Task description:
Look below for the line that has "Image resolution: width=603". Set down the lines from there through the line that has "At what coordinates should I click to accomplish: Open", exactly as written.

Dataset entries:

· · · · ·

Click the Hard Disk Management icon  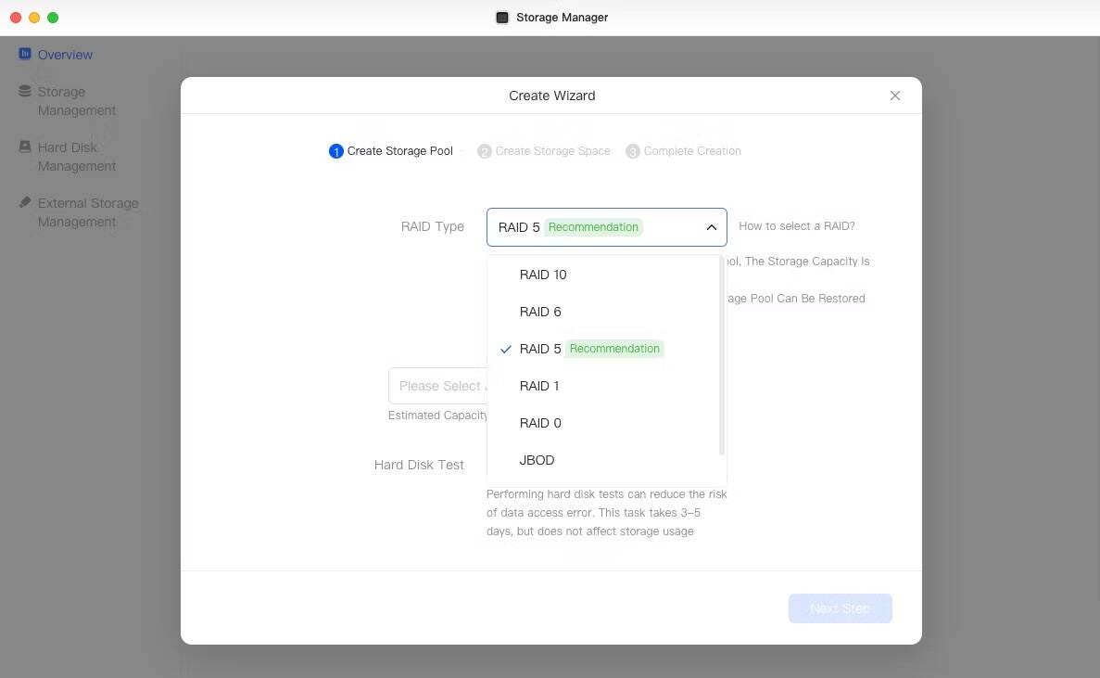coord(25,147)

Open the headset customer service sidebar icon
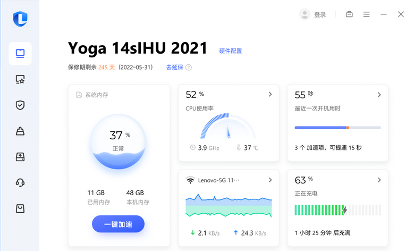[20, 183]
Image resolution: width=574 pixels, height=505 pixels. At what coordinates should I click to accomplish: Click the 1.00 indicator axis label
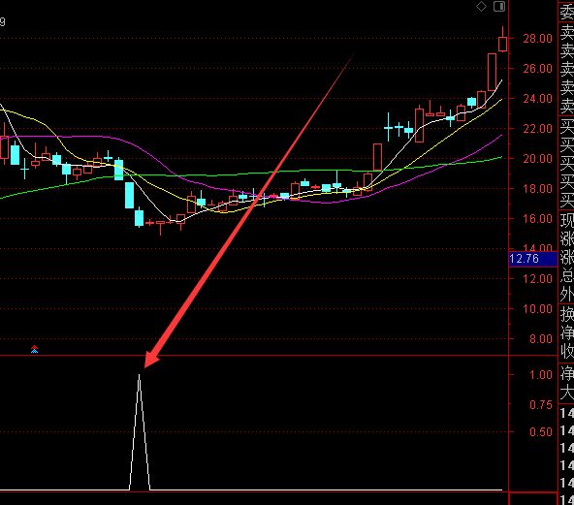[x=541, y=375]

· · · · ·

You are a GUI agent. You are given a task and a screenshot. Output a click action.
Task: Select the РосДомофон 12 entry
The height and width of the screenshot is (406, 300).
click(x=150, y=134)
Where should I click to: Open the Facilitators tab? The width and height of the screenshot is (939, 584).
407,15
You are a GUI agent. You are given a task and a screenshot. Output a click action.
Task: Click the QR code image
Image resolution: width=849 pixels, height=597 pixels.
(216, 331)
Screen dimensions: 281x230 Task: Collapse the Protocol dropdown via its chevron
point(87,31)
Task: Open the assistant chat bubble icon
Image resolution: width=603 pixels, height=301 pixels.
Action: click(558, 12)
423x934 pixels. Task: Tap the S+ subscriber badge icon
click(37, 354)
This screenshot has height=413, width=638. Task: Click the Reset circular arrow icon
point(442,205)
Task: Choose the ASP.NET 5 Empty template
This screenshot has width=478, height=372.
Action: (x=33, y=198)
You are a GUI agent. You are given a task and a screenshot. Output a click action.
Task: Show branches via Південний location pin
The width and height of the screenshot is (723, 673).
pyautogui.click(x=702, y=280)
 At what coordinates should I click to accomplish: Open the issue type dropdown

· · · · ·

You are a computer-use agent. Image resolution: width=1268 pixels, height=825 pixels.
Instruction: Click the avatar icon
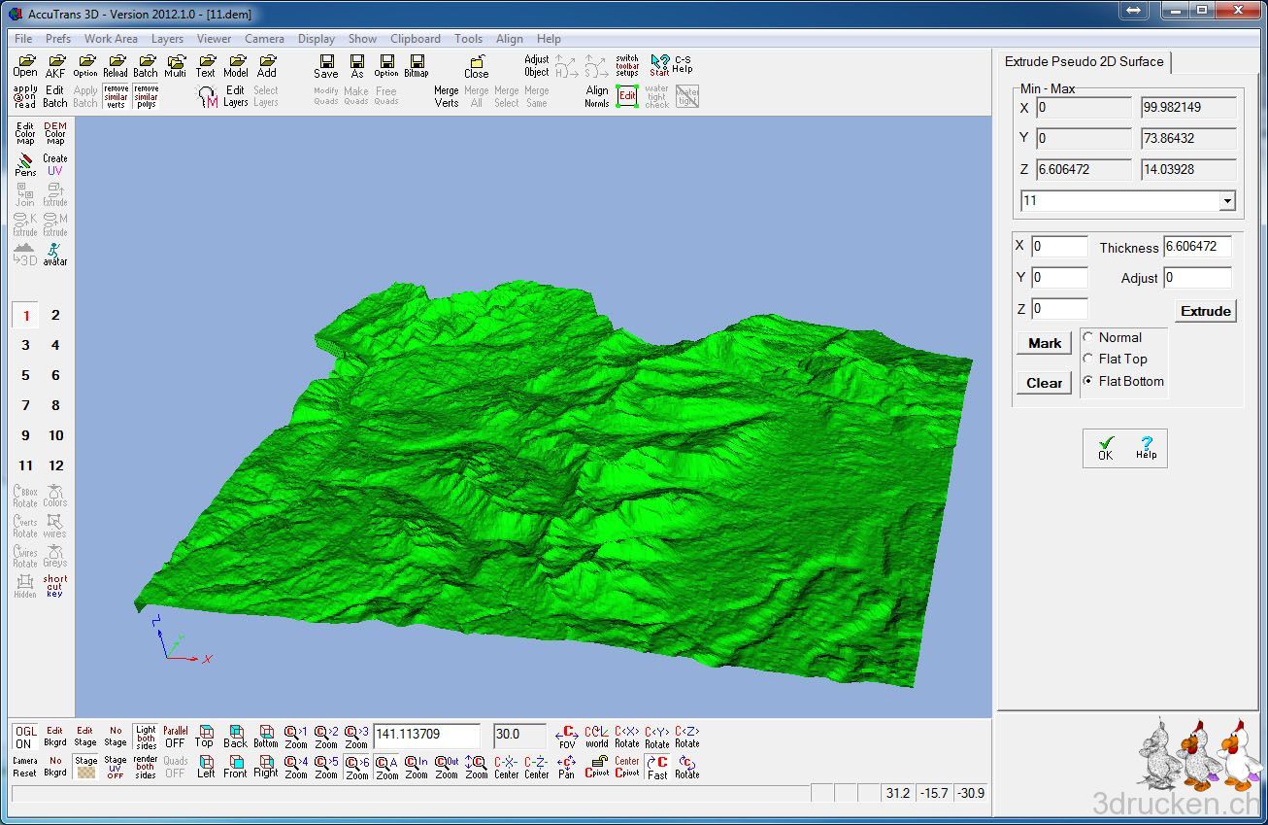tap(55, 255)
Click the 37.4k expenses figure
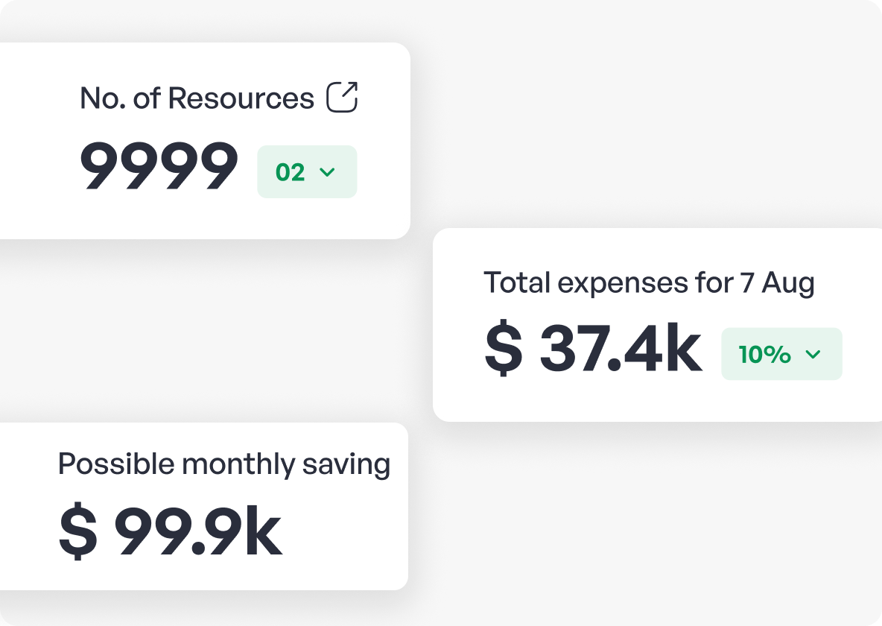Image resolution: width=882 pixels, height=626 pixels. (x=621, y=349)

· · · · ·

Task response:
Image resolution: width=603 pixels, height=301 pixels.
Action: click(558, 12)
423x934 pixels. Task: Tap the S+ subscriber badge icon
click(37, 354)
This screenshot has height=413, width=638. Task: Click the Reset circular arrow icon
point(442,205)
Task: Choose the ASP.NET 5 Empty template
This screenshot has width=478, height=372.
Action: (x=33, y=198)
You are a GUI agent. You are given a task and a screenshot. Output a click action.
Task: Show branches via Південний location pin
The width and height of the screenshot is (723, 673).
pyautogui.click(x=702, y=280)
 At what coordinates should I click to accomplish: Open the issue type dropdown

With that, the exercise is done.